Duaine Wenzel, fearless, as a collegiate ski-team member.

Picture yourself as a young father with a wife and three-year-old daughter, living in a rented house. You're the sole breadwinner, and though you've been saving for 15 years to be able to buy or build a house, it's slow going in the 1970s inflation spiral. Your wife is a full-time mom and homemaker. She has a college degree in piano performance and instruction, but in a town of 2,000 piano teaching doesn't provide a living.

Your mother, living far across the state, dies suddenly of a heart attack. At the funeral, you find out that she had a genetic kidney disease that spiked her blood pressure and triggered the attack. By the way -- you'd better get checked out. You drive back home with wife and daughter, keeping your panic to yourself. How will you ever get your wife into a house and provide for her after you're gone? How will you get your daughter raised and through school?

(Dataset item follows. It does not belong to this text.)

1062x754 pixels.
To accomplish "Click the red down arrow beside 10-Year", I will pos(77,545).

The specialist you see says "Yeah, you've got it, but don't worry. You won't live a full life, but it's not a bad death. Not painful or anything like that."

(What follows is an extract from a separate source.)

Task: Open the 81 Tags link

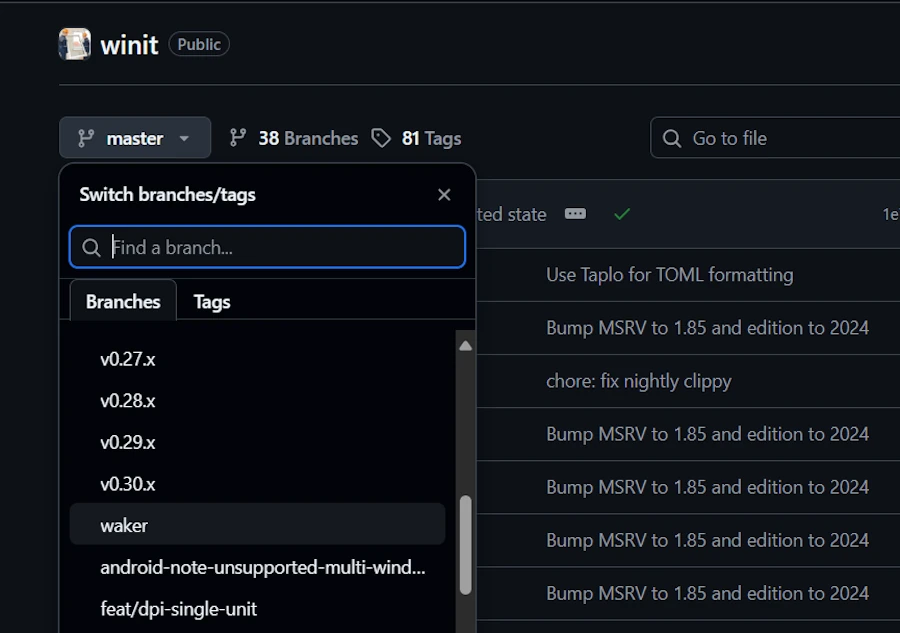Action: click(417, 138)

That was what happened to my father in 1971. He had always been more than healthy. Played football in high school, was on the ski team in college. Was in the army in Marshall-plan Germany. Spent a summer climbing up and down the ladder to a fire tower in Washington state, splitting his own firewood each morning. Outworked, outhunted and outfished men who were younger than he was. Was the first in his family to go to college and the first to get a master's degree.

Now he was the first to know he had polycystic kidney disease.

Why his mother wasn't diagnosed we'll never know. But others in her family must have had it. You only get it if one of your parents has it, and children have a 1 of 2 chance of inheriting it. (This is another good reason for me not to gamble.) Thinking back over her forebears, in England or Germany, there's a straight line somewhere of young grandparents dying, parents gradually becoming sick.

My father addressed this problem as he has so many others in his life: with his faith, with hard work, with renewed devotion to my mother and me.

By 1974, he was building our new house. With everything that came together, it could only have been divine intervention: sudden gifts from relatives, bargain-basement prices on the lots, a credit union which recommended a competitor due to its lower interest rates. My father made sure to do his part: he sledgehammered the ledge out of the corner of the basement, helped the mason lay block and helped the lone carpenter he hired put up the framing until midnight each night. And put in a full day's work each day.

In 1975, when we moved in, there was one bathroom with a working sink and toilet -- in the basement -- and the "walls" between the rooms were sheets and fabric remnants. My mother stacked up cardboard boxes for cupboards and made meals in an electric roaster. And I acquired a lasting impression that sawdust and drywall compound were "homey" smells. To this day, I can walk into the renovation project that's driving someone else mad and give a sigh of contentment as though it's a roaring fire and Thanksgiving dinner. It conjures up a secure place where my father was constant, invincible and nothing could go wrong.

Meanwhile, my father struggled -- not to make up for lost time, as he'd worked at any job he could find since he was 11. Instead, he struggled to cram a lifetime of saving and preparation into the dwindling time he feared he had left. Was it 10 years? 12? before he found out there were other alternatives to that "not painful" death? Thanks to that doctor's apparent ignorance of kidney dialysis and transplants, he'd shouldered a lot of pain already.

He finally had to consider early retirement from a job he loved -- DNR wildlife biologist -- as the prospect of dialysis neared. He retired in his late 50s; I think he could have easily worked until 65 or more, had his body been able to keep pace with his mind and work ethic.

He's had a kidney transplant, open-heart surgery, hernia repair, gall-bladder surgery and removal of part of his colon. He understands his treatments, does whatever he can to help his health practitioners and is a model patient at home and at the hospital.

One time he was telling me about one an appointment for a stress test. He was left in the room with the treadmill, in a hospital gown and socks and shoes, as the tech left, saying she'd be "right back." He has so little body fat anymore he doesn't even have enough padding on the bottoms of his feet, so he was cold. He shivered for more than 45 minutes before she returned. "Did you say anything?" I asked.

"Oh, no," he said. "I always think somebody else may be having a worse day than I am."

I just hope the PKD gene isn't the only thing I get from him.